Выбрать главу

Однако их встречу до выборов Гайдар описывал в книге совсем в другой интонации, иными красками, не столь черно-белыми:

«Борис Николаевич приглашает для разговора. Еще раз объясняю ему свою позицию, говорю о том, что он, на мой взгляд, должен сделать, если надеется перетянуть на свою сторону голоса демократов. Поговорили о кадровых переменах, о необходимости серьезных усилий по поиску мира в Чечне.

В ходе разговора неожиданно поймал себя на мысли, что вижу перед собой отнюдь не того Ельцина, который буквально месяц тому назад говорил с телеэкрана что-то невнятное о тридцати восьми снайперах и укрепрайоне в Первомайском. Он четок, собран, энергичен, на лету ловит мысль собеседника. Такое ощущение, что не было этих пяти лет, как будто мы снова в октябре 1991 года, на нашей первой встрече, открывшей правительству реформ возможность действовать. После разговора, впервые за месяцы, зарождается надежда, что, может быть, сейчас, в ключевой для России момент, Ельцин сумеет резко измениться, набрать былую энергию и восстановить контакт с избирателями».

Но на вопрос интервьюера «Нового времени», готов ли Гайдар вернуться во власть, если об этом попросят Черномырдин или Ельцин, Егор ответил решительным «нет».

Весной 1996-го на сорокалетии своего одноклассника и друга, математика Виктора Васильева Гайдар сказал, что из России «никогда не уедет». И вот теперь, спустя несколько месяцев, риски и для него самого и, главное, для семьи были сняты. Семью можно было вернуть из-за границы. Тимур Аркадьевич и Ариадна Павловна вернулись из Праги с большим облегчением вместе с младшим внуком.

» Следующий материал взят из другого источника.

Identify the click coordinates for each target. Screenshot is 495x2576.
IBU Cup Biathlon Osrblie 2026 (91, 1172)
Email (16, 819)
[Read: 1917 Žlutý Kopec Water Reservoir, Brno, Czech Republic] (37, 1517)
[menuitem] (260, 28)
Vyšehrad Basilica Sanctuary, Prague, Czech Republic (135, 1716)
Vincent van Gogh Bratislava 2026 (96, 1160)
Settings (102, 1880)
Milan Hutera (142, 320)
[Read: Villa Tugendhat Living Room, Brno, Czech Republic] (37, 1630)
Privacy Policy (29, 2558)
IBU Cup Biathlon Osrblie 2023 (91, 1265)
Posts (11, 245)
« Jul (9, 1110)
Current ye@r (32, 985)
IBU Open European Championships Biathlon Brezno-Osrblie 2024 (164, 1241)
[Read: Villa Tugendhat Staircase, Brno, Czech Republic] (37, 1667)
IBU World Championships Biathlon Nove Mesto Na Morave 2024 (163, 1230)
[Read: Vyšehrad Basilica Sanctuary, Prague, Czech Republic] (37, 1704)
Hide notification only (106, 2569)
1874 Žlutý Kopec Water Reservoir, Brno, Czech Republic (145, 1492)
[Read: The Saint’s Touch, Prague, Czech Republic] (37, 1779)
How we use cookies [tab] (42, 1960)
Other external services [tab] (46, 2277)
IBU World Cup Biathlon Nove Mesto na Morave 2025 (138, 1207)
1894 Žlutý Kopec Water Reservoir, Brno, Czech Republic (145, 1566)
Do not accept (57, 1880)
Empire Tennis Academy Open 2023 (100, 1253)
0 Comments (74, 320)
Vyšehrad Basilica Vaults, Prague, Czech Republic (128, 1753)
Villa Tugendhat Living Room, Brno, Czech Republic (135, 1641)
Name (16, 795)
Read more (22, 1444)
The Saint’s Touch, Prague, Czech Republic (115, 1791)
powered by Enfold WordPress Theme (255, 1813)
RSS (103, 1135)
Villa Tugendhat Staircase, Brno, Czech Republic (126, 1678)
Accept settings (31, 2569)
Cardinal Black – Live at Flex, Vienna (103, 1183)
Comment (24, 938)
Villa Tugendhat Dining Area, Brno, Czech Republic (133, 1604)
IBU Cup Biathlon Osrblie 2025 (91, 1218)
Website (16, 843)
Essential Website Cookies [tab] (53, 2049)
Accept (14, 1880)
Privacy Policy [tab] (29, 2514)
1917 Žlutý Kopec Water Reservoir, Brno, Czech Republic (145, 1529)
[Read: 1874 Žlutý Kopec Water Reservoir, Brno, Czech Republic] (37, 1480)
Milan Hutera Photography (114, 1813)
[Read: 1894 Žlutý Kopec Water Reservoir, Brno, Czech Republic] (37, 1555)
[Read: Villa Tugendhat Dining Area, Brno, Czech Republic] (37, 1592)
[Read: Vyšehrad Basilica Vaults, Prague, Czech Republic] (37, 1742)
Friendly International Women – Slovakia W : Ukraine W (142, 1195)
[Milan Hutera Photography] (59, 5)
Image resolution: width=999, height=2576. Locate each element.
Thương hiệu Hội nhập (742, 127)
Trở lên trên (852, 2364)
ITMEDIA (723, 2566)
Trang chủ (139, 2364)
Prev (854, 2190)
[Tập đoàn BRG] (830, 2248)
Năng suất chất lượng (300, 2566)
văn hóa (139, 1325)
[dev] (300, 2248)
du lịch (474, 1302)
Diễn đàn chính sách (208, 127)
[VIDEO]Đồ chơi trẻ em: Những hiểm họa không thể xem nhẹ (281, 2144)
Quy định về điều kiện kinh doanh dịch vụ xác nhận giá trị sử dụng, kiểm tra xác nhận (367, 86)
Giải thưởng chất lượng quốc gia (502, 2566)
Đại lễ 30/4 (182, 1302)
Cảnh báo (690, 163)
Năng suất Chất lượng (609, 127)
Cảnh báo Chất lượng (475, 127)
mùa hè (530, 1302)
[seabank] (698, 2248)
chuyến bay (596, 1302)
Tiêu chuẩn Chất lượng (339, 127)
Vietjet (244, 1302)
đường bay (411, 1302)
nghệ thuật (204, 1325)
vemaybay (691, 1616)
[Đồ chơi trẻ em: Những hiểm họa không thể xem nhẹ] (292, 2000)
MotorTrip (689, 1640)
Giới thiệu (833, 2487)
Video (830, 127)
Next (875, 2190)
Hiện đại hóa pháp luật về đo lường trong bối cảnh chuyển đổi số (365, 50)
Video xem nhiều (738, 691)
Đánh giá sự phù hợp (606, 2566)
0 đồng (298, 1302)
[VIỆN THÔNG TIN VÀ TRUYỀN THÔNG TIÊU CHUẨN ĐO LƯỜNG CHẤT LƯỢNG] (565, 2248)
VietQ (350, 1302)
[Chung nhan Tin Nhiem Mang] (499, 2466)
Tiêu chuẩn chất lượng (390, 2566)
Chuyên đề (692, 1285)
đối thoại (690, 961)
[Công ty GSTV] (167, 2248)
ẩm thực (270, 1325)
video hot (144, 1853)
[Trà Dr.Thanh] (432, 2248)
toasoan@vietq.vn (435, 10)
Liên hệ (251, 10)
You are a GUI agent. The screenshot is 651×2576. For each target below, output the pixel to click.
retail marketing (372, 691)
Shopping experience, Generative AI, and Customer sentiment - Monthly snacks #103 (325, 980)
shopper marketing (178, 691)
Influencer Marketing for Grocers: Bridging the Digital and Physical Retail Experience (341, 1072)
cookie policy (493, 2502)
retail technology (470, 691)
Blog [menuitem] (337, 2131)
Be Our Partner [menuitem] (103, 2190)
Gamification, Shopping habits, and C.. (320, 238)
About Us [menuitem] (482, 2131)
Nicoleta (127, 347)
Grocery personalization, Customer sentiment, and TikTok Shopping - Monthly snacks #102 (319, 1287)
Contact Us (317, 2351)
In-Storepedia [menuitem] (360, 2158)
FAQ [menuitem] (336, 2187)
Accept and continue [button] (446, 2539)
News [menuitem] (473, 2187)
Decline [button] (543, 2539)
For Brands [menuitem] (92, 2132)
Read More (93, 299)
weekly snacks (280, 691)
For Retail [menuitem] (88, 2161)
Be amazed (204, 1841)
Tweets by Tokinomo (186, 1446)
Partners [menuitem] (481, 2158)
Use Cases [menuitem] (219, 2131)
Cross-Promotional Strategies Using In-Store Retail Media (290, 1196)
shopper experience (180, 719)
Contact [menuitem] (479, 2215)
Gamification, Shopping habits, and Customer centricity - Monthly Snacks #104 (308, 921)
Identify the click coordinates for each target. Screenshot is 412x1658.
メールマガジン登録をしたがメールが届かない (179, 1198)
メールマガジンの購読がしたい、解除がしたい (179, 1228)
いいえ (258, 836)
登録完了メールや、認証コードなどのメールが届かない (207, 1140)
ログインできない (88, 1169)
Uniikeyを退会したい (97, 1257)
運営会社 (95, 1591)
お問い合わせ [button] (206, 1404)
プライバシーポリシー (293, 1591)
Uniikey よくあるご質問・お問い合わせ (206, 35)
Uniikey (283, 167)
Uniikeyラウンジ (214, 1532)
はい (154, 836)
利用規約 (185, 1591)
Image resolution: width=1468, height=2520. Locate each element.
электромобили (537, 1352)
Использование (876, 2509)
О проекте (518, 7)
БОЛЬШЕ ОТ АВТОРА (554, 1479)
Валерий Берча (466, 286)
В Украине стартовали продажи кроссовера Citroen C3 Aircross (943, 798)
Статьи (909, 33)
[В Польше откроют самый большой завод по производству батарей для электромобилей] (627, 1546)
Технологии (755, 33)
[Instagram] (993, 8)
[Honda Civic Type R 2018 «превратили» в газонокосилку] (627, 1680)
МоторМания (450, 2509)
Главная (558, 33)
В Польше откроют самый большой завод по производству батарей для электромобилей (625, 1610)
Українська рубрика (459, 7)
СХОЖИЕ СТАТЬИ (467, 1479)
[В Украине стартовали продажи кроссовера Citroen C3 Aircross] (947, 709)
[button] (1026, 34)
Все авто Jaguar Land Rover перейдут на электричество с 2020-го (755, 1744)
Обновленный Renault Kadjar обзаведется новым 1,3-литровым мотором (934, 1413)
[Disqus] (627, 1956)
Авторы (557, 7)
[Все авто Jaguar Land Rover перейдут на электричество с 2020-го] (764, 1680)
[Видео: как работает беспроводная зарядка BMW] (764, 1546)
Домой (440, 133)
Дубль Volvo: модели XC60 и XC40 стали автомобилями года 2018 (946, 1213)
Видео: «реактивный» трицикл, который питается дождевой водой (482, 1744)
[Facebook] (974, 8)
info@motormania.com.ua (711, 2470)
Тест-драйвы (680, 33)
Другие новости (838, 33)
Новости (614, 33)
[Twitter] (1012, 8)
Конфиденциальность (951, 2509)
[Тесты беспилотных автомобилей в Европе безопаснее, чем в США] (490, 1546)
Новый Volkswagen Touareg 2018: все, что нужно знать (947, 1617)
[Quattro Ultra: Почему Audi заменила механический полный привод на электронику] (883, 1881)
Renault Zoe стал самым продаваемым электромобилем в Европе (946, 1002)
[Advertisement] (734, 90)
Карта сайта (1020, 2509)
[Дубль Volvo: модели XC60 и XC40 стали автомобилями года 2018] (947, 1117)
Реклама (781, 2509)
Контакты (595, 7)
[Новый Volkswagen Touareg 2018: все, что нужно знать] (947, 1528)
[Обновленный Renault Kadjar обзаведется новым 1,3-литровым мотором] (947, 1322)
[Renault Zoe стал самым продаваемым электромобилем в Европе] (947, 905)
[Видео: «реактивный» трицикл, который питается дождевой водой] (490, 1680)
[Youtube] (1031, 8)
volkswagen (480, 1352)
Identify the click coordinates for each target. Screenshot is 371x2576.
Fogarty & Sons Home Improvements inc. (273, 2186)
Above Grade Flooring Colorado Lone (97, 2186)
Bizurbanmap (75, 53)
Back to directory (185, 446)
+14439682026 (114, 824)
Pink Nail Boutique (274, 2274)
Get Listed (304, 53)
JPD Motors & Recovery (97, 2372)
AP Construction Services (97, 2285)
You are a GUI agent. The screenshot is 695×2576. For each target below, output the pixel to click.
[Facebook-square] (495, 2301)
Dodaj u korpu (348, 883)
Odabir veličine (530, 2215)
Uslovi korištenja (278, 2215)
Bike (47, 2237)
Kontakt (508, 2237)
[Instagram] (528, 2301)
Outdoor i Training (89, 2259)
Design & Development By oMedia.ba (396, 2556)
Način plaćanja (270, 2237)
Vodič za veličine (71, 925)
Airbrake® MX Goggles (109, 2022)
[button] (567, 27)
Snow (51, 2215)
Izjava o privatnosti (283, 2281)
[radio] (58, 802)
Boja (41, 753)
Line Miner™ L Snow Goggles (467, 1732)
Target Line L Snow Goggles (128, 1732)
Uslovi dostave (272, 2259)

…После выборов Гайдар отдыхал в Ленинградской области под Выборгом. Отдыхать – означало писать. Он много гулял. Егору понравился чей-то деревянный дом – и он загорелся идеей построить такой же в Дунине. Загорелся идеей обрести собственный дом в том месте, которое он считал своей малой родиной. Избавиться от соседей на Осенней, с которыми не хотелось встречаться. Иногда, кстати, они мешали Гайдару жить – в буквальном, бытовом смысле слова, не давали проезжать его машине, мстили мелко, подличали. Мария Аркадьевна Стругацкая, его жена, рассказывала в интервью, как Коржаков, негласный «управдом» этого «дома правительства», подсылал в квартиру людей, они копались в вентиляционном канале, меняли плиту, залезали в проводку, явным образом ставя «жучки» и заодно показывая, кто в доме хозяин. Наина Иосифовна Ельцина как-то в сердцах сказала Коржакову: «Дураки вы. Интеллигенты от этого только крепче становятся».

Мария Аркадьевна вспоминала, что в тот день сначала им позвонил Чубайс, чтобы поздравить с победой на выборах, а потом – с интервалом минут в пять минут – позвонила старая знакомая и предложила купить в Дунине участок земли. Они восприняли это как знак судьбы.

…Правда, строительство дома в Дунине сильно затянулось. Банально не хватало средств, ресурсов, необходимых для такого проекта. За годы работы в правительстве и парламенте Егор как-то не накопил денег. Все первые деньги вбухали в котлован – дом стоял на склоне, большой перепад высот, и котлован пришлось рыть огромный.

24 марта 1999 года Евгений Примаков, летевший с официальным визитом в США, развернул над океаном свой самолет и вернулся в Москву в знак протеста против бомбардировок НАТО Югославии. Причиной натовской операции «Союзная сила» стали этнические чистки режимом Слободана Милошевича албанского населения Косова. Жест российского премьера, вошедший в историю как «разворот над Атлантикой», – это первая попытка покончить с «западным» вектором движения российской внешней политики.

Тогда президент поддержал председателя правительства. Гайдар же увидел в этом акте США и НАТО совершенно катастрофический шаг, способный сильно поменять политический расклад в самой России и отвратить ее от Запада.

Собственно, в такой же логике оценивал схожие ситуации Егор Тимурович и в будущем, когда пытался, используя свои связи, объяснить Западу опасность расширения НАТО на Восток и размещения систем противоракетной обороны США в Центральной и Восточной Европе. Эти решения способствовали самоизоляции России – она политически закрывалась от мира, как раковина. Гайдар это предвидел и отчаянно старался донести до западного истеблишмента свое понимание проблемы: пропасть между Россией и Западом благодаря таким шагам только расширялась.

Леонид Гозман говорил в интервью: «Однажды мы, после каких-то наших очередных бесконечных споров, разгоряченные, решили немного подшутить над ним: “Да, ладно тебе, Егор, ты же любишь шашкой помахать, тебе бы револьвер в руки и в бой, ты же без этого не можешь…” Он неожиданно покраснел и замолчал».